---------- THE DATA ----------
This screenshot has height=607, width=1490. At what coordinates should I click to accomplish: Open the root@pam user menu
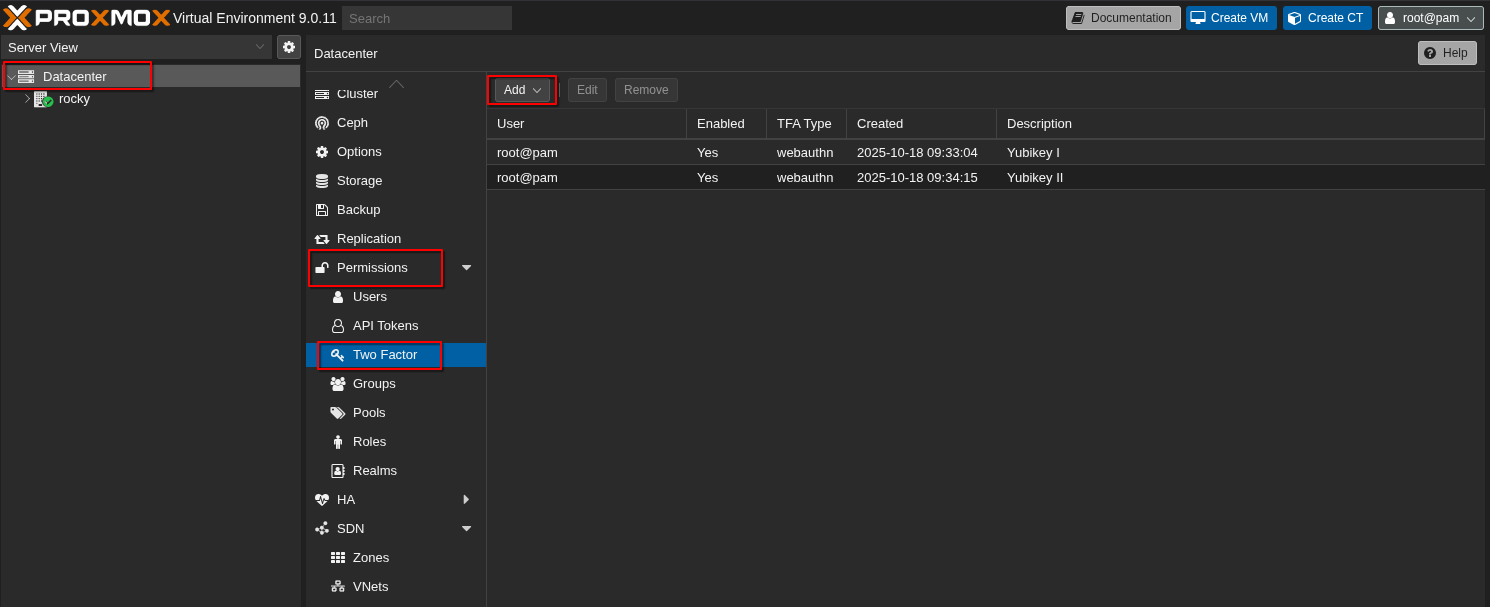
----------
---------- THE DATA ----------
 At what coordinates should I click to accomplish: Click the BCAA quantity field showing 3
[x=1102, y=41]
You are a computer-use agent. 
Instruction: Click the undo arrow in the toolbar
----------
WORK INSTRUCTION » Working from the material above, restate word for word the lines between the line with "You are a computer-use agent." and the line with "Instruction: Click the", both included, and only those.

TASK OUTPUT »
You are a computer-use agent. 
Instruction: Click the undo arrow in the toolbar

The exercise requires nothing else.